Morris Mindlin, with him Mindlin and Sigmon, for Commonwealth, appellant.

John Watts Barrett, Jr., with him Butterfield, Barrett & Joachim, for appellees.

OPINION BY MR. JUSTICE COHEN, June 3, 1960:

These appeals are from the orders of the court below holding a section of a township ordinance unenforceable and finding the appellees not guilty of its violation.

Section 3b of the ordinance prohibits, inter alia, the storage of abandoned or junked automobiles and declares such storage to be a nuisance. In summary proceedings brought by the Township the appellees were found guilty of violating the ordinance, but on their appeals to the court of quarter sessions that section was held invalid because it was unreasonable, arbitrary and prohibitive and the defendant appellees were discharged.

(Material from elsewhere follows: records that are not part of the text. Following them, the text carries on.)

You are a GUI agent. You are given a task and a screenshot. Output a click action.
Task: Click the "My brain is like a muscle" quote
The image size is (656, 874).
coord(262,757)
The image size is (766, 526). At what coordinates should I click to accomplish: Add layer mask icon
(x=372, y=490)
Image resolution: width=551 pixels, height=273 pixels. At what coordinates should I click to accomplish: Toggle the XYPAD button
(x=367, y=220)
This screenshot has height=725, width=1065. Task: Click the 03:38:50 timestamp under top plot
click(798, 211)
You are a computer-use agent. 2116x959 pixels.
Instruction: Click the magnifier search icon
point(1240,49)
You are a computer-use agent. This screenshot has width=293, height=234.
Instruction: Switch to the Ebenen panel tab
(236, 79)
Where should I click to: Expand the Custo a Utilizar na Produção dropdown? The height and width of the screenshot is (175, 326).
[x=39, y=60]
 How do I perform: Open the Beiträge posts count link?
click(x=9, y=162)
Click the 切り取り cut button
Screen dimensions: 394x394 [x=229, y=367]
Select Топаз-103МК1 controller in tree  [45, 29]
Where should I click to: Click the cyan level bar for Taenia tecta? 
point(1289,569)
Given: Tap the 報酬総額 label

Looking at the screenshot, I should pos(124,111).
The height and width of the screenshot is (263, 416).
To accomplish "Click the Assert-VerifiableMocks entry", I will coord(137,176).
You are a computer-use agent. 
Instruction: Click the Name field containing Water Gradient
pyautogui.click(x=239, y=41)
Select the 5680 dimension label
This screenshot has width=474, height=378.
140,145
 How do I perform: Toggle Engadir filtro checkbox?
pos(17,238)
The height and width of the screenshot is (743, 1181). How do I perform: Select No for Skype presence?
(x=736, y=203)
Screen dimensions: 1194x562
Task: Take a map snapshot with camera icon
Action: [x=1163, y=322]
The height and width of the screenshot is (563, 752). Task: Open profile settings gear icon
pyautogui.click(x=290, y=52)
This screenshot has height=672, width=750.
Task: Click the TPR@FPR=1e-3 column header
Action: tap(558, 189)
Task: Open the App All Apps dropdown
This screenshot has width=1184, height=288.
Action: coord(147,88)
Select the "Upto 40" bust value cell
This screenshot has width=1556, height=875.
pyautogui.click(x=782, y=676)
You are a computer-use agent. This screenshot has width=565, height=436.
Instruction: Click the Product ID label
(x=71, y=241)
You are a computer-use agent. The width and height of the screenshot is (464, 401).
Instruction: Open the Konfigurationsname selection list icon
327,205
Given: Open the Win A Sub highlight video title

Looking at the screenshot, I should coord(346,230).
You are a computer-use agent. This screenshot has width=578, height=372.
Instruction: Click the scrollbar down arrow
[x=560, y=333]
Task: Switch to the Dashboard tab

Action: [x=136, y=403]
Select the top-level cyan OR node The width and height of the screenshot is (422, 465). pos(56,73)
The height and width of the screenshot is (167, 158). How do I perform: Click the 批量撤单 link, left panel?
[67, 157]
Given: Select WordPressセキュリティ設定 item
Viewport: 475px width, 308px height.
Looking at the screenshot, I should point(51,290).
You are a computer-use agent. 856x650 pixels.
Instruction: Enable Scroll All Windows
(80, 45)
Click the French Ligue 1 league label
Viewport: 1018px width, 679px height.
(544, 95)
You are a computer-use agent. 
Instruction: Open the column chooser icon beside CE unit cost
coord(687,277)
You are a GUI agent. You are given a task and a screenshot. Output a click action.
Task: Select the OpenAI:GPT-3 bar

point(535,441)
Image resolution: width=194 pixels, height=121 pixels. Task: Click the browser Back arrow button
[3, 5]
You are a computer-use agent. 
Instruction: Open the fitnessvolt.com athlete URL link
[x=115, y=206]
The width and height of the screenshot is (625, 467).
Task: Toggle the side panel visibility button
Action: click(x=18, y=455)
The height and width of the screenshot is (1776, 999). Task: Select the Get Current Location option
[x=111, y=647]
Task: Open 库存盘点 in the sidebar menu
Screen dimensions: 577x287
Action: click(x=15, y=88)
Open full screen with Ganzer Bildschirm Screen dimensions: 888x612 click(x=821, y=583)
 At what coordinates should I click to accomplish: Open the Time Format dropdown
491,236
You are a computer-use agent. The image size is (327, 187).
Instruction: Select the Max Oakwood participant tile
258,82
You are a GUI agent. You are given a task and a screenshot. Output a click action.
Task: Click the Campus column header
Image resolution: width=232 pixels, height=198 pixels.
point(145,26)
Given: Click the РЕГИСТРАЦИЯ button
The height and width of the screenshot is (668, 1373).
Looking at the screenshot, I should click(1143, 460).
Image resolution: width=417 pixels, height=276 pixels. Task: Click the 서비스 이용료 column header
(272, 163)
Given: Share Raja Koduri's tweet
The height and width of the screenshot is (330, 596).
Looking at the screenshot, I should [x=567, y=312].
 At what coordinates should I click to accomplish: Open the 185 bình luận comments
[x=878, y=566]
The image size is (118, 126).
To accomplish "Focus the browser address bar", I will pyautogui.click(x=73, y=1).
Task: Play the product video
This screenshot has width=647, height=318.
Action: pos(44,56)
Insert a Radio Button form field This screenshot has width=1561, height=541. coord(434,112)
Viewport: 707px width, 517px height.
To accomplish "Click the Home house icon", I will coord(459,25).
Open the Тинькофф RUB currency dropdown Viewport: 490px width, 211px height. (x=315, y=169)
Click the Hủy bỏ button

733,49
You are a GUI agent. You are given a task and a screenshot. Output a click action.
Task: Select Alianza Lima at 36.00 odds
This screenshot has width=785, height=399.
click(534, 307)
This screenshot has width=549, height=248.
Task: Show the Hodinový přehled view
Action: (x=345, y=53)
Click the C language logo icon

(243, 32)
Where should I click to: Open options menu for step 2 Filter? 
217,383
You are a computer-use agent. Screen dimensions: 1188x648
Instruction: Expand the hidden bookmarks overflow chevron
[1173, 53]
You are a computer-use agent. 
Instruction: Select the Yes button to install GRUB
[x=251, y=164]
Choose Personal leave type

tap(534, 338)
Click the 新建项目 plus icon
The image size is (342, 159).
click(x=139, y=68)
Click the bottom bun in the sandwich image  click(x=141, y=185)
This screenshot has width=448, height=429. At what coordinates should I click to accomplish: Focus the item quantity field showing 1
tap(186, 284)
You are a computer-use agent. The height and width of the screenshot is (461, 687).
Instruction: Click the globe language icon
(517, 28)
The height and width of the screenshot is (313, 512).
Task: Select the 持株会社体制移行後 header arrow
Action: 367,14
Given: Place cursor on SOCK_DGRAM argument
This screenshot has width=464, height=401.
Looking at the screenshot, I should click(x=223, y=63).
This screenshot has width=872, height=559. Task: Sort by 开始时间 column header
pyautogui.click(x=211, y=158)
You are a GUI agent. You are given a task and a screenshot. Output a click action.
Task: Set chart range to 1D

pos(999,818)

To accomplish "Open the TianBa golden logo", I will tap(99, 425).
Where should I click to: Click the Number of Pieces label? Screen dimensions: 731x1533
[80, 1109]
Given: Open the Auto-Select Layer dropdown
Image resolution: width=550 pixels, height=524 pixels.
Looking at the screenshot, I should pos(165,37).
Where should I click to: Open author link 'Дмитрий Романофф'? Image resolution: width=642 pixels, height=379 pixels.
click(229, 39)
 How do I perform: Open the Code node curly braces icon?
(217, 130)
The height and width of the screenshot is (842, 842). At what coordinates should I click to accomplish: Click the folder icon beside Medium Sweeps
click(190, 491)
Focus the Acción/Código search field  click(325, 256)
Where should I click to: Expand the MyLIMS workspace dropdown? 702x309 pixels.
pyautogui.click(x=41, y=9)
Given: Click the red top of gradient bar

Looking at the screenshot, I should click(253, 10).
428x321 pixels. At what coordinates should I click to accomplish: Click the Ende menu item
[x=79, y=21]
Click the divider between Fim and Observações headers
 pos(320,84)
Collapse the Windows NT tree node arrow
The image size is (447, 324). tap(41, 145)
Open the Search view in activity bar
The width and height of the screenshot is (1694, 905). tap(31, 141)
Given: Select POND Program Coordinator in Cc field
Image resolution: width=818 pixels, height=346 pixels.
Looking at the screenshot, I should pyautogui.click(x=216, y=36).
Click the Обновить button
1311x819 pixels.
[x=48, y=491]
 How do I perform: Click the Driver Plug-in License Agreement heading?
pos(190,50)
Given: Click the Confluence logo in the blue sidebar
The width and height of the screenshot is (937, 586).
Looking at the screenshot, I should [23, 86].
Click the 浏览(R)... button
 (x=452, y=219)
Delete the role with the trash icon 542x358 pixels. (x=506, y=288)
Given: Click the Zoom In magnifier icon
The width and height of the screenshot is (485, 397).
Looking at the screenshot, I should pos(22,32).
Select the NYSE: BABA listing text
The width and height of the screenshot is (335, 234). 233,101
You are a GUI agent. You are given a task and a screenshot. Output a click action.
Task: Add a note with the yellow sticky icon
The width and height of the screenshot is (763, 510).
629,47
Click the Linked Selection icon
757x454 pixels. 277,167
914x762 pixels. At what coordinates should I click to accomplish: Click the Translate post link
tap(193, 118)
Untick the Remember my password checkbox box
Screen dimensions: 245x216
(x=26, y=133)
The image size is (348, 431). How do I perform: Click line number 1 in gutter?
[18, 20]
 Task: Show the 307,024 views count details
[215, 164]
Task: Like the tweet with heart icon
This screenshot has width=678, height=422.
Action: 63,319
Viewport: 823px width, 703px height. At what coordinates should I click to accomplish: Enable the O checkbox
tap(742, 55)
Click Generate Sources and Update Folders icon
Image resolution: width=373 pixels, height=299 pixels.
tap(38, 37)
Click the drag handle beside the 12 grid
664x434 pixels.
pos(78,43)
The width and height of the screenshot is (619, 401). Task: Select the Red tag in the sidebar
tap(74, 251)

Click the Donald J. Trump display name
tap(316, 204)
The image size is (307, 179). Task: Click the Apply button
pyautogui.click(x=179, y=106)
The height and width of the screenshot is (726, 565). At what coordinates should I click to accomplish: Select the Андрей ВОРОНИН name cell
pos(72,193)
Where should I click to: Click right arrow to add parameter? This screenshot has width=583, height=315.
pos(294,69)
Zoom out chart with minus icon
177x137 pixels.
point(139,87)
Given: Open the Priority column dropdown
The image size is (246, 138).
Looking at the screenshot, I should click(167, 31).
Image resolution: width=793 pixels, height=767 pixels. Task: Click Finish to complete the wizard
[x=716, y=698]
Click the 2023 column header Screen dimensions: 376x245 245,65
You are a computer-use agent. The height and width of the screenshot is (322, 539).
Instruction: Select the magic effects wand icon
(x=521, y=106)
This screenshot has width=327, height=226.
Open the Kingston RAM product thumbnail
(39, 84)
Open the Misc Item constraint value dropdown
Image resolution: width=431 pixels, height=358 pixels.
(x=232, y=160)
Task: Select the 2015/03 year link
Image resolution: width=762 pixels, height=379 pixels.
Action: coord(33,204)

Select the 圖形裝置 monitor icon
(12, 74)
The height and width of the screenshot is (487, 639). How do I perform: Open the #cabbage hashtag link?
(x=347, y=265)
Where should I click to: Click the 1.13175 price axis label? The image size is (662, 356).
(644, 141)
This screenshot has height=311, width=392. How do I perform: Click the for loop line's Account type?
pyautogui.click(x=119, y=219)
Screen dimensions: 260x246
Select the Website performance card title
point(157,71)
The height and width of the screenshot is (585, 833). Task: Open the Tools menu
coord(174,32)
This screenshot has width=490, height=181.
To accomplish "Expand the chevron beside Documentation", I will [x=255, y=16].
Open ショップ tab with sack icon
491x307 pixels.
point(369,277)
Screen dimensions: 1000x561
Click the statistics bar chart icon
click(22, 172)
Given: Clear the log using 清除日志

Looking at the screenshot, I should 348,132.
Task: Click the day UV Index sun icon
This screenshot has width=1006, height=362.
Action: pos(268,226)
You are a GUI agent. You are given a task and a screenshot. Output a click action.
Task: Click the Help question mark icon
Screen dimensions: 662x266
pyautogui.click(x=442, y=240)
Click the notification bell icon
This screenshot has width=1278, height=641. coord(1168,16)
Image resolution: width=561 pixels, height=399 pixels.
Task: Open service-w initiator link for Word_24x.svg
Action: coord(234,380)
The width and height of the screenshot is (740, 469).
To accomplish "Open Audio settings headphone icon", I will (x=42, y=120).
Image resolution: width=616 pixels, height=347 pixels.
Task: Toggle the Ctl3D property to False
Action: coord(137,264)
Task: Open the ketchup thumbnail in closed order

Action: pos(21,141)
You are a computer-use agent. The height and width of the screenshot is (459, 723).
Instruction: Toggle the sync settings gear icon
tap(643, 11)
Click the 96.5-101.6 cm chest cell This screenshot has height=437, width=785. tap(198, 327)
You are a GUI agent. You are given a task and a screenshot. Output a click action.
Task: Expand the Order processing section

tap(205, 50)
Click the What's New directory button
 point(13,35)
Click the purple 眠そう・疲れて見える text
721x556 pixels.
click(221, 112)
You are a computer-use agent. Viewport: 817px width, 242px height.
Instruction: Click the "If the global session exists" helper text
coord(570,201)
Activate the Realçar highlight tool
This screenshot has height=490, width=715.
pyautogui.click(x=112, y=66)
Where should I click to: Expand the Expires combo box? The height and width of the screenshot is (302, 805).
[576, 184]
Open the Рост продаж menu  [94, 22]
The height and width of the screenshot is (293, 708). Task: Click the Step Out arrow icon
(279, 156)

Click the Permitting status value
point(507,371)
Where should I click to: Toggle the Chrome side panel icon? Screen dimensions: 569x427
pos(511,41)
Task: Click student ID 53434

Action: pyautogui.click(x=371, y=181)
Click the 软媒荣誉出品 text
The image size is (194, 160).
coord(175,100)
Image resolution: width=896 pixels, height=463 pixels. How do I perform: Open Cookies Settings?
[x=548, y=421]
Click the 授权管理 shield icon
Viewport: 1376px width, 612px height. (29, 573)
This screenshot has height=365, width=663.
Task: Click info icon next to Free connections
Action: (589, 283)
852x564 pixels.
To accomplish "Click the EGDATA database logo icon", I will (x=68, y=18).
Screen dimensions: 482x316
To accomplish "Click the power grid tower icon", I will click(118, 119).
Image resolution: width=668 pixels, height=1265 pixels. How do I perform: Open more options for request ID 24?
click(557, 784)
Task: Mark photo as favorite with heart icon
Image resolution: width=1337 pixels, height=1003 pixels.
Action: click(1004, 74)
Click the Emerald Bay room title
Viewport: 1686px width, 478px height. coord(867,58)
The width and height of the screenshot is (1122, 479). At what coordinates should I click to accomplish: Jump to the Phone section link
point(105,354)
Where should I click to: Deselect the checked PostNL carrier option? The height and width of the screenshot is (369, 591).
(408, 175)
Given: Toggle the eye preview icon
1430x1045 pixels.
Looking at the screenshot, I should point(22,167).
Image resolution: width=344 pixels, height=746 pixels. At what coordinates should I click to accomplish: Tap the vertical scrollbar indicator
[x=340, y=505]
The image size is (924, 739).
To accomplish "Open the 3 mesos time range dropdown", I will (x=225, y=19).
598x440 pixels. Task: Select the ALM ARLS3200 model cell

The ordinance in question, enacted May 29, 1958, re-enacted and amended Ordinance No. 1 enacted April 1, 1950 by the Township. The principal amending feature was the inclusion of the following underlined portion of Section 3b: "Section 3. It shall be unlawful for *136 any person . . . b. To store, in any manner, abandoned or junked automobiles on any property, public or private within the Township; . . . The uses of property and the conduct, herein declared to be unlawful, are declared to be nuisances. The uses of property and the conduct, herein declared to be nuisances, shall not limit the general prohibition of nuisances, contained elsewhere in this ordinance."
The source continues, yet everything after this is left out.